Perché “il cognome è una parte essenziale e irrinunciabile della personalità”, scrive il giudice.
Il cognome, certo.
E il padre?
Qui non si tratta di un padre morto o fuggito, che da qualche parte sta o stava. Qui si tratta di un padre che non è mai esistito di cui quella bambina soffrirà per sempre l’assoluta assenza.
Ne soffrono i figli della fecondazione artificiale ottenuta da coppie eterosessuali, che comunque un padre legale ce l’hanno.

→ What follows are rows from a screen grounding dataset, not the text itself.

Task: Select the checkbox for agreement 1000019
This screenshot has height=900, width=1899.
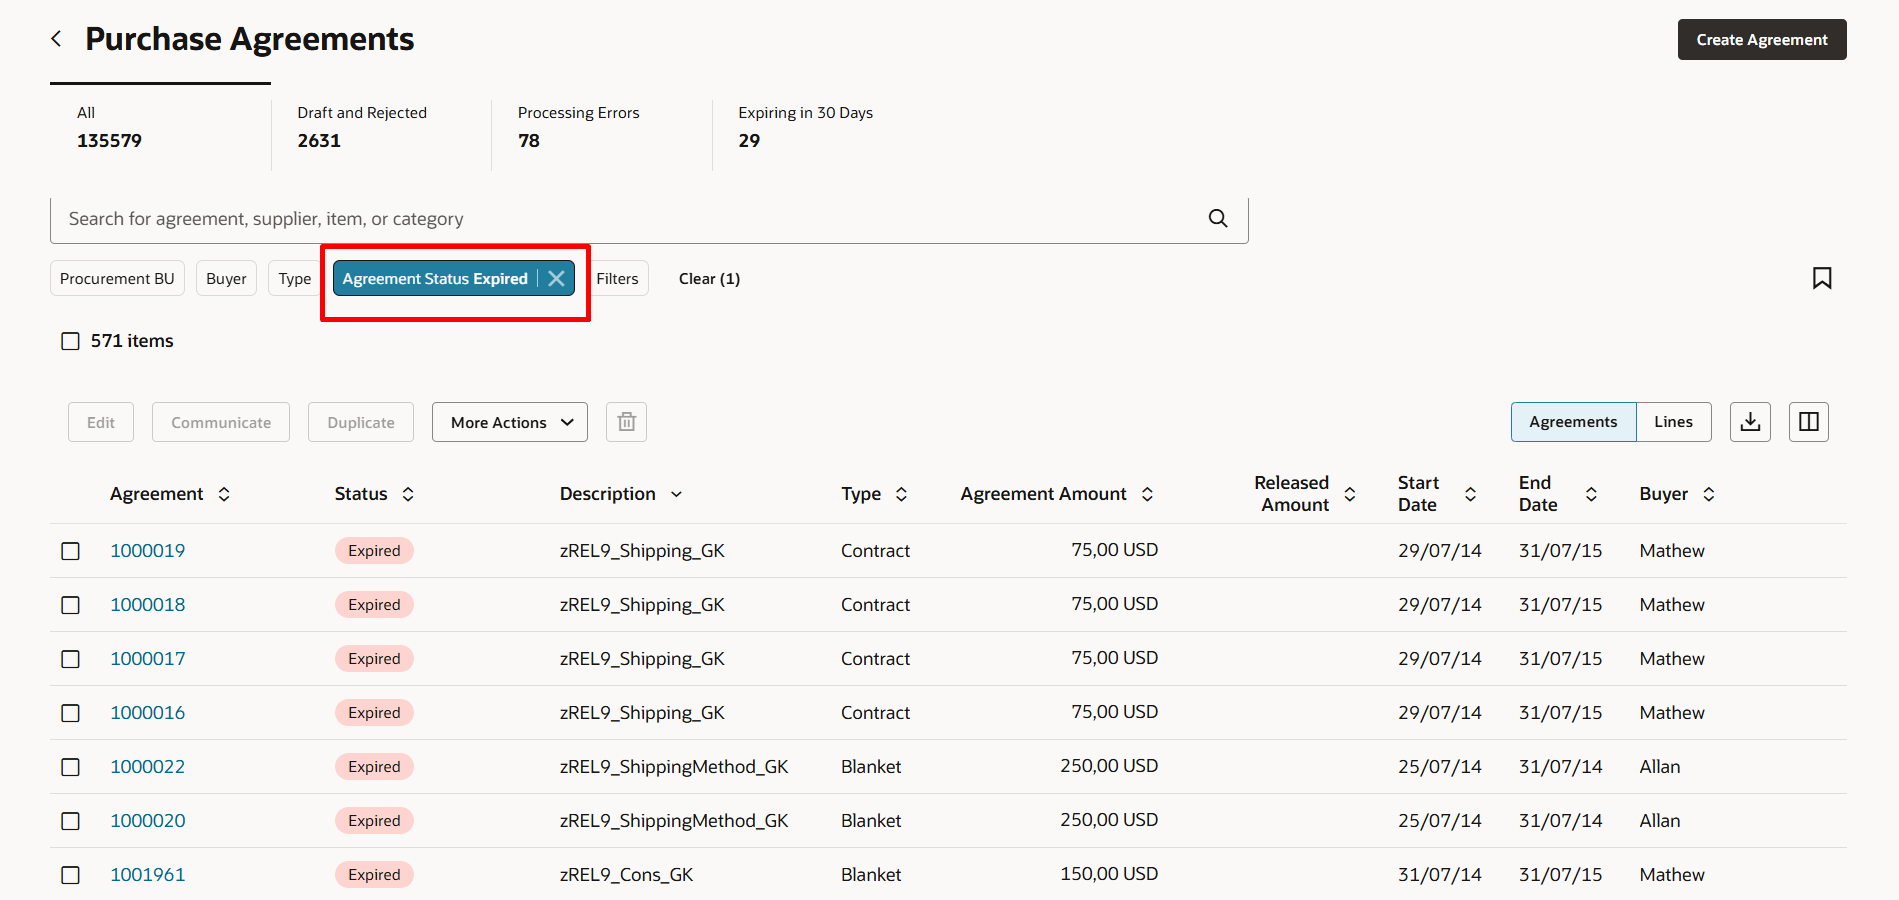Action: pyautogui.click(x=70, y=550)

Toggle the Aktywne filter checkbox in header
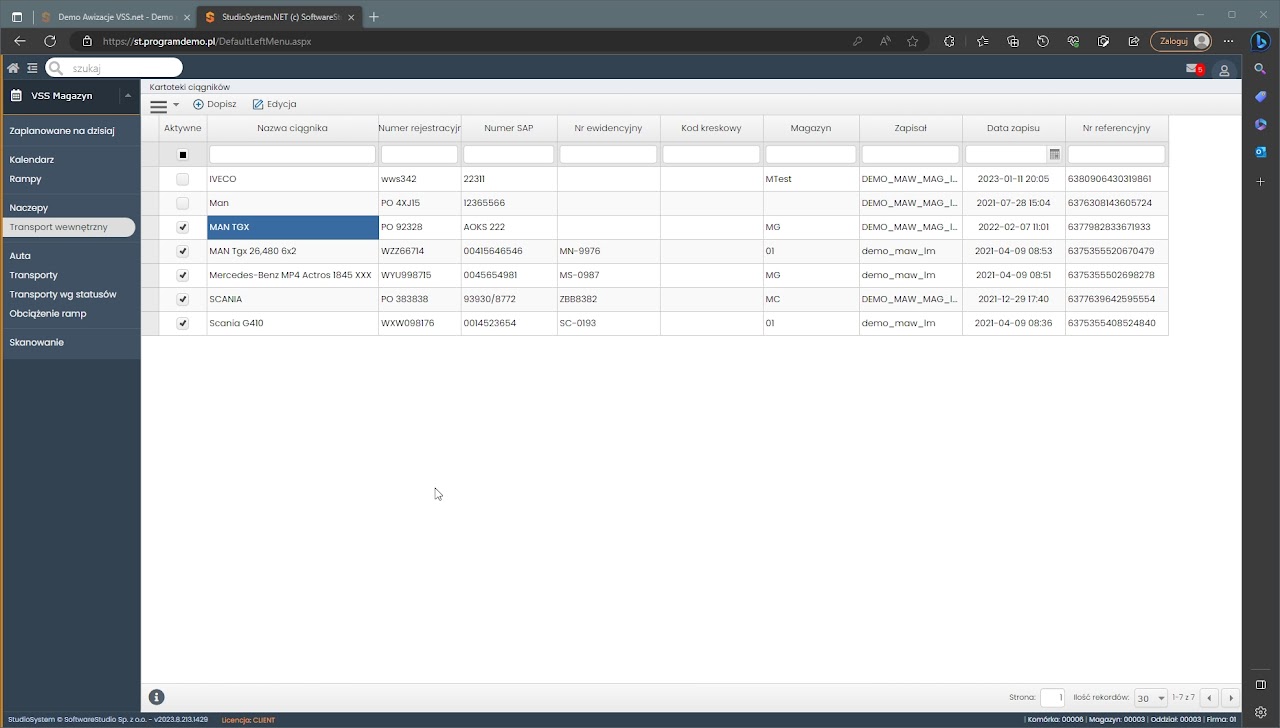pyautogui.click(x=182, y=155)
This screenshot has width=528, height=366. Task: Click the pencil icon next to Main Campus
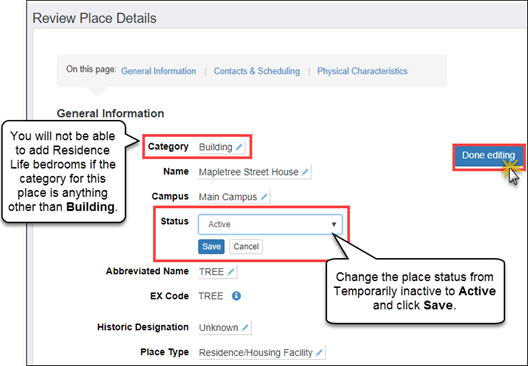pyautogui.click(x=264, y=197)
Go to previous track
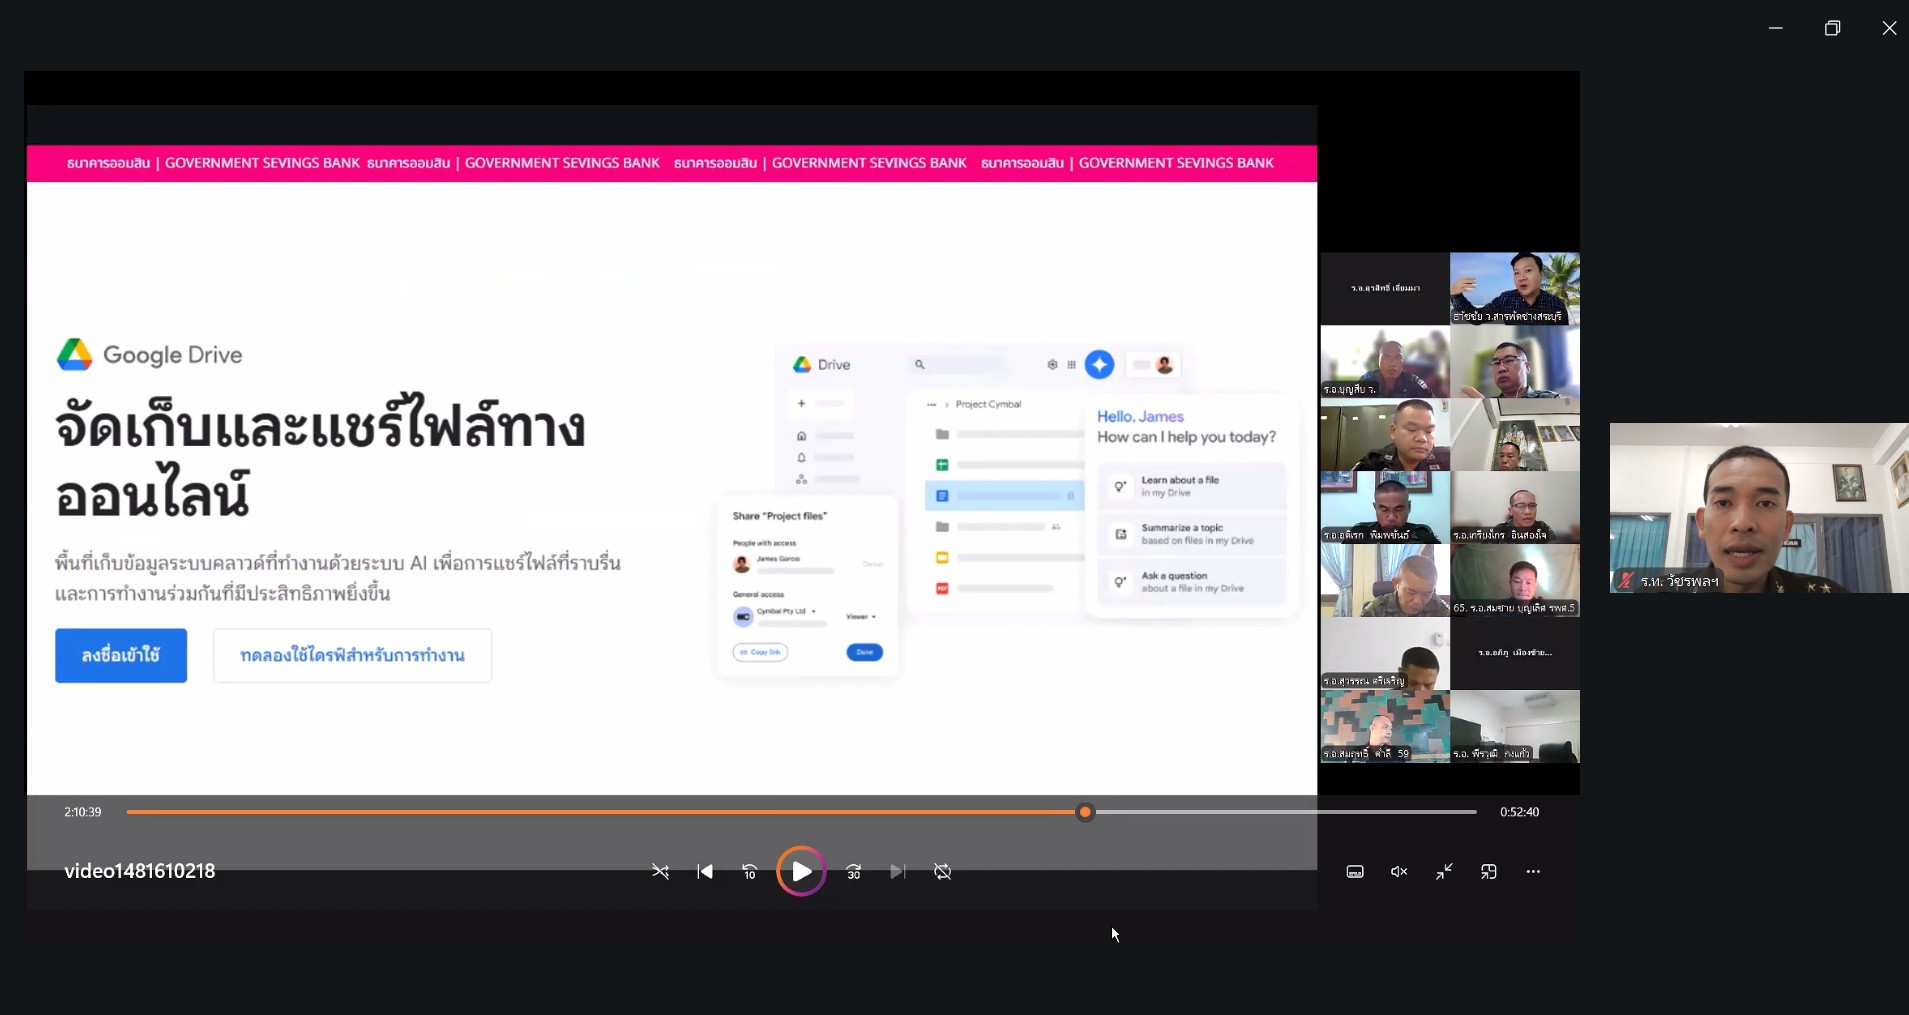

Ne soffrirà ancor di più questa bambina.
Ma il suo diritto ad aver un padre non conta. Conta solo il “diritto” di quelle due donne ad avere un figlio.
Per quanto i giudici si affannino, però, quella bambina nella realtà sarà sempre e solo figlia di una madre. La seconda donna non sarà mai un’altra madre e tanto meno un padre.